● Requisitos de la tarea:
1) Según el fragmento, ¿de cuántos voltios es aproximadamente la primera descarga?
2) Traduce al inglés esta oración del fragmento: «Casi cada semana sentaban a alguien en la silla eléctrica.»
3) Por favor, convierte en una lista el párrafo del fragmento que empieza con «Imaginárselo lo perturbaba», sin perder sus datos principales.

● Fragmento seleccionado:
######

El hombre que pasó 18 años escapando a la silla eléctrica

Vie, 28/06/2013 - 12:07
Si todo sale como está previsto, la operación no tarda más de diez minutos. El sujeto se sienta en la silla y se le amarra de pies y manos para que no salte. Una toallita mojada en la cabeza y e

Si todo sale como está previsto, la operación no tarda más de diez minutos. El sujeto se sienta en la silla y se le amarra de pies y manos para que no salte. Una toallita mojada en la cabeza y el electrodo bien puesto sobre el cráneo. La primera descarga, de unos 2 mil voltios, destruye el cerebro. La segunda descarga, de menor intensidad para que no se carbonice el cuerpo, paraliza el corazón. Si el condenado sigue agonizando, se baja el interruptor durante cuarenta segundos más para no prolongar el sufrimiento. El ruido de la descarga ensordece y ahoga los gritos. No hay que dejar que el cuerpo arroje humo; si eso ocurre, la piel se derrite y se impregna en la ropa y el olor a carne quemada es insoportable.

Imaginárselo lo perturbaba, pero Juan Roberto Meléndez sabía que en cualquier momento él sería el ejecutado, así como sucedía cada vez que uno de sus vecinos de  la Cárcel Estatal de Florida era sacado de su celda para jamás regresar. Casi cada semana sentaban a alguien en la silla eléctrica. En medio de su angustia no dejaba de recordar el momento en que lo enlistaron en el matadero. Ese instante en que lo mataron en vida.

######

● Material:
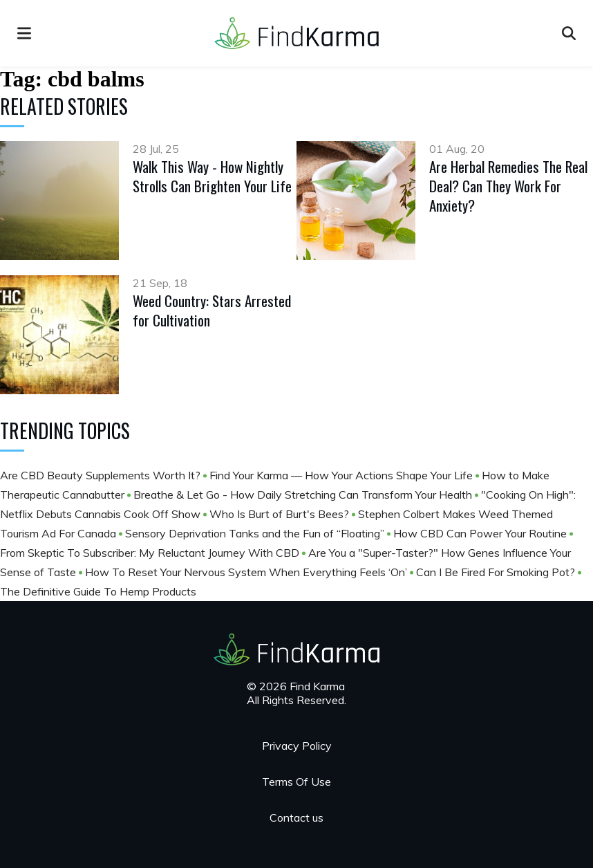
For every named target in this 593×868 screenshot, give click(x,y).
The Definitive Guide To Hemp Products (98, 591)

######

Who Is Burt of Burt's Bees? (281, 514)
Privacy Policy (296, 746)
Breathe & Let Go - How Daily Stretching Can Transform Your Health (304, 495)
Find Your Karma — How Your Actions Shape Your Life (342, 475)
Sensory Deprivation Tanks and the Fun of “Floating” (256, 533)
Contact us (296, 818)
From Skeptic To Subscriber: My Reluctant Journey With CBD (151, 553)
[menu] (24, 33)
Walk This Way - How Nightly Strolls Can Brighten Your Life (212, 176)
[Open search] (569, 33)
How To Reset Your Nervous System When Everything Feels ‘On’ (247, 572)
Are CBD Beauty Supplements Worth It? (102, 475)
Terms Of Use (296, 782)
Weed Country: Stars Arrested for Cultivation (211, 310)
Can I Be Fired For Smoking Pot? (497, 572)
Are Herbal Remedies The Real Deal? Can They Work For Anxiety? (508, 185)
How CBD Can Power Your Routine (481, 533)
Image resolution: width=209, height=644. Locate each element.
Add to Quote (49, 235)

######

● Soluciones:
1) De unos 2 mil voltios.

2) Almost every week they would put someone in the electric chair.

3)
- A Juan Roberto Meléndez le perturbaba imaginar la ejecución.
- Sabía que en cualquier momento él podía ser el ejecutado, como les ocurría a sus vecinos de la Cárcel Estatal de Florida, a quienes sacaban de su celda para no regresar jamás.
- Casi cada semana sentaban a alguien en la silla eléctrica.
- En su angustia recordaba el momento en que lo enlistaron en el matadero, el instante en que lo mataron en vida.